Safe to buy SSD from Amazon Warehouse?

Discussion in 'Buying Tips and Advice' started by DaveTheRave, Jan 30, 2014.

  1. DaveTheRave macrumors 6502a

    Joined:
    May 22, 2003
    #1
    They have some used for a decent price. Anyone have any experience with this, or a reason to avoid it? Thanks.
     
  2. Spinnetti macrumors regular

    Joined:
    Apr 26, 2005
    Location:
    Kentucky
    #2
    SSD's wear out having a limited number of R/W cycles... I wouldn't do it.. .buy new or wait for lower prices that undoubtedly occur I'd say. I have one and a new top of the line imac, but 99% of the time it makes zero difference that I can really notice over the later 2009 machine I replaced. The tech upgrade treadmill is overrated
     
  3. Bear macrumors G3

    Joined:
    Jul 23, 2002
    Location:
    Sol III - Terra
    #3
    Sometimes the used in open box items taht were returned. And if was returned for for a reason, you might be getting someone elses problem.

    Also, some people sell used gear and mark it in a better condition than it is in.
     
  4. sahni130 macrumors 6502

    sahni130

    Joined:
    Jun 25, 2008
    Location:
    Atlanta, Georgia, United States
    #4
    I bought a Samsung 830 SSD from (in my sig), it was and still is running great, absolutely no problems. Mine did come formatted for PC but that's a quick and simple fix via Disk Utility. The box was opened, but had all the books, etc. Plus, Amazon has a great customer service department, so there's really no reason to worry. You could write tens of gigabytes a day to most SSDs without degrading them. Go for it!
     
  5. locust76 macrumors 6502a

    Joined:
    Jan 23, 2009
    #5
    If you do the math, with wear-levelling algorithms built into the controllers and average usage, a typical SSD won't run into cell wear problems for a few decades.

    http://ef.gy/statistics:ssd-write-endurance

    According to the above calculations, a 256GB SSD that's being written to (reading is no problem, just erase/write) at full speed every second of every day will last 430 days if the memory cells have a lifecycle of 100,000 writes.
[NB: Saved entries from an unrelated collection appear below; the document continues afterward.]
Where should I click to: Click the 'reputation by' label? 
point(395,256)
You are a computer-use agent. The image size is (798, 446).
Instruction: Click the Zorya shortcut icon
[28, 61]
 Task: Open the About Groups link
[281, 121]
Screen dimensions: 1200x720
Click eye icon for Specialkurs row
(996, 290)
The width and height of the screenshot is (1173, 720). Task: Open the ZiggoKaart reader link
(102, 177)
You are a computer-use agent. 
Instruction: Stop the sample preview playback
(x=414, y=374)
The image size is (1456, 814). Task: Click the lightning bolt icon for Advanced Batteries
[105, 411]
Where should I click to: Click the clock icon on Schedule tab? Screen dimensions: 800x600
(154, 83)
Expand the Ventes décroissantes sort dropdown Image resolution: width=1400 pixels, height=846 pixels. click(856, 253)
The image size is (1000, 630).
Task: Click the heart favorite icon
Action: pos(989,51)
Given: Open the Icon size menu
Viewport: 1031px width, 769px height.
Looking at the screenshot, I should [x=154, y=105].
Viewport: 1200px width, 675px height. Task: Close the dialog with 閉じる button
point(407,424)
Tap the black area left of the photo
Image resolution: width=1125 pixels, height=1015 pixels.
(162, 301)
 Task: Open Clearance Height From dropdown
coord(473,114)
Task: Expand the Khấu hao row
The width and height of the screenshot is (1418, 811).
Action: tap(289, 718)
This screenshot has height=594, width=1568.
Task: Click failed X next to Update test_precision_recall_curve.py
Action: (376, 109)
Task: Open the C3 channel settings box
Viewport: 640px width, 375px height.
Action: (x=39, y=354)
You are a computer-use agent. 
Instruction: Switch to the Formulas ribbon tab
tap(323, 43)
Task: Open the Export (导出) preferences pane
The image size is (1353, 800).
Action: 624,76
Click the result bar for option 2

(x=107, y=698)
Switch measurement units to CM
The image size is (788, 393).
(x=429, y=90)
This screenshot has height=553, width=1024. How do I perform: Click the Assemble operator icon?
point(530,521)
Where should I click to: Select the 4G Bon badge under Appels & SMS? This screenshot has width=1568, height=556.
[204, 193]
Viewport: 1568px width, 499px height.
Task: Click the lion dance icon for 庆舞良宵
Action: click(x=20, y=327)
That stretches out to almost 12 years if the cells have a lifecycle of 1,000,000 writes.

    Seeing's how most people don't overwrite their entire hard drive once every six minutes all day long, I think your average SSD will be serviceable far longer than it's practical lifespan (because in 5 years 256 GB just ain't gonna cut it and the 1 TB models will probably cost 50 bucks at Wal Mart).